There are several reasons why Greene’s style is so unique. He claims that he was the first one in free jazz to use the inside of the piano. He put golf balls in there, he scraped the strings with the tuning hammer, he even used a garbage can cover. But that’s not all. His free outbreaks were spiced with lyricism, swing, and drive. He became deeply involved with yoga and the meditation techniques of Swami Swatchidananda and studied Indian classical music music as well as the folk and art music of Eastern Europe, which is also audible in his music. His sound is incredibly crisp, lush, direct and fluid at the same time, a true pleasure to listen to.

Greene has left a large oeuvre, among it some outstanding albums. Quite recommendable is his first album, Burton Greene Quartet (ESP 1966), with Marion Brown on alto sax, Henry Grimes on bass, and both Dave Grant and Tom Price on percussion. Another excellent one is Presenting Burton Greene (Columbia, 1969) with Byard Lancaster (alto sax, trumpet), Steve Tintweiss (bass) and Shelly Rusten (percussion) and, of course, Free Form Improvisation Ensemble, with Gary William Friedman (alto sax), Jon Winter flute), Alan Silva (bass) and Clarence Walker (percussion), which he recorded in 1964 and was only released by Cadence in 1998. If you are interested in his klezmer recordings, Nagila Monsters (Tzadik, 2008) may be a good start. Live at Kerrytown (NoBusiness, 20212) is a wonderful solo album.

Goals:
- a) Pull the lines from "Greene has left" to "wonderful solo album." out of the passage on Burton Greene, word for word.
- b) Continue the passage on Burton Greene's music, starting right after its last sentence.

Dataset rows:
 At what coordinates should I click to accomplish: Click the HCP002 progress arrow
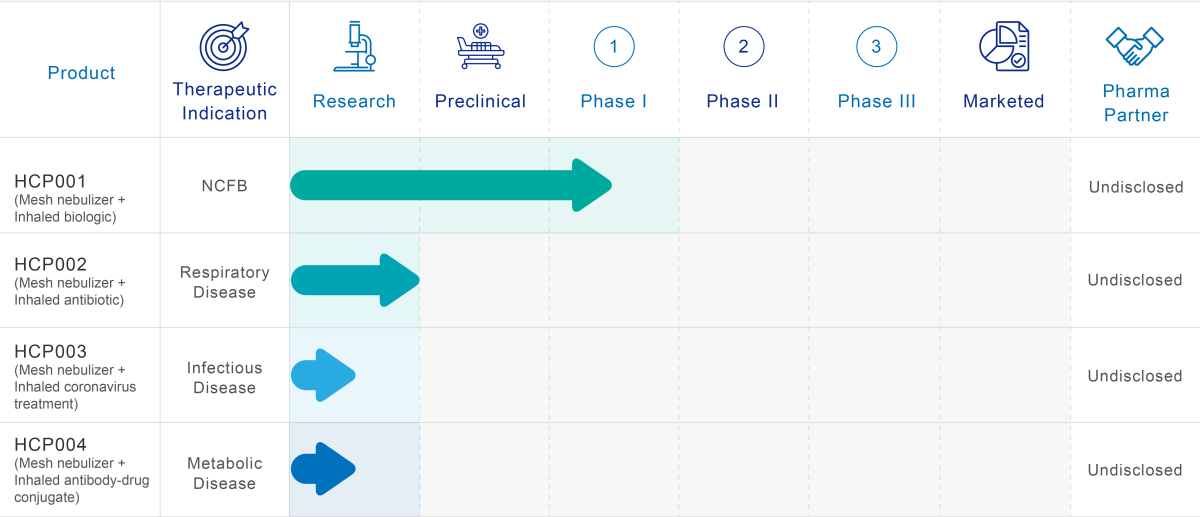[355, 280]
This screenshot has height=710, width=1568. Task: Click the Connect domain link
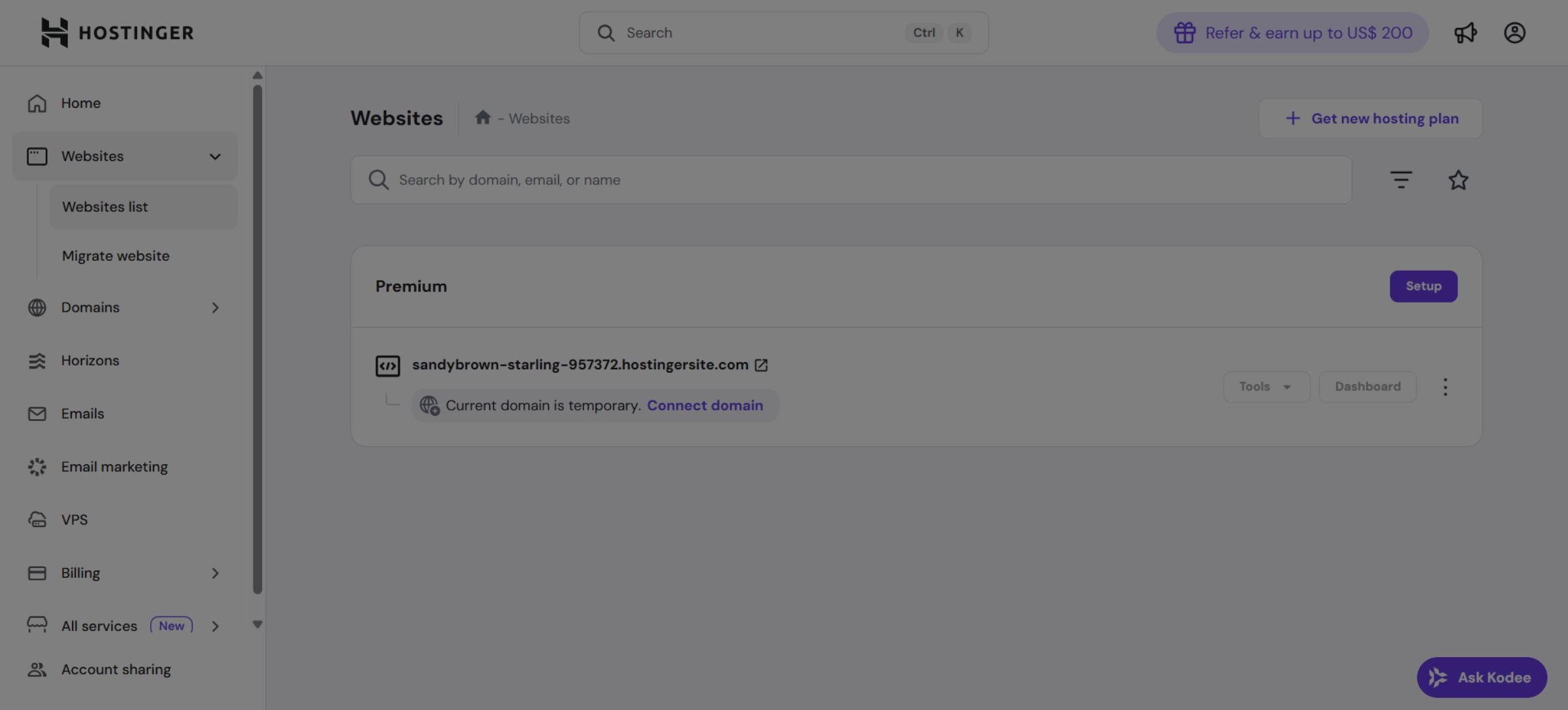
* * *
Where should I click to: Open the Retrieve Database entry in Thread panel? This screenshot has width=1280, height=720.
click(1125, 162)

Results for each task:
- a)
Greene has left a large oeuvre, among it some outstanding albums. Quite recommendable is his first album, Burton Greene Quartet (ESP 1966), with Marion Brown on alto sax, Henry Grimes on bass, and both Dave Grant and Tom Price on percussion. Another excellent one is Presenting Burton Greene (Columbia, 1969) with Byard Lancaster (alto sax, trumpet), Steve Tintweiss (bass) and Shelly Rusten (percussion) and, of course, Free Form Improvisation Ensemble, with Gary William Friedman (alto sax), Jon Winter flute), Alan Silva (bass) and Clarence Walker (percussion), which he recorded in 1964 and was only released by Cadence in 1998. If you are interested in his klezmer recordings, Nagila Monsters (Tzadik, 2008) may be a good start. Live at Kerrytown (NoBusiness, 20212) is a wonderful solo album.

- b)
On Monday, June 27th, Narada Burton Greene passed away at the age of 84. He will surely be missed.

Watch a solo performance here:


Paul said...

Martin, thank you very much for this piece. It's a sad loss, but luckily we are left with a generous discography. In fact, I saw that ESP Disk has made it's recordings from Burton Greene free to download. Anyway, I was lucky to catch Greene playing at the October Revolution festival in Philadelphia in 2017 ... it was a wonderful experience - in one of the oldest churches in the US, here was ex-pat Burton playing music from throughout his career, telling stories about his beginnings in Chicago and his work in New York, his life in Europe, and of the first, fabled October Revolution. He was generous. Both with stories and music, what a spirit.

Jazzmb66 said...

Thank you Burton and thank you Martin. I will have to hunt down that Columbia album.

Anonymous said...

Not to forget Burton´s excellent and highly sensitive contribution to Patti Waters ´
ESP recording "Patti Waters sings" (1966)
Bye Bye golden years of free music.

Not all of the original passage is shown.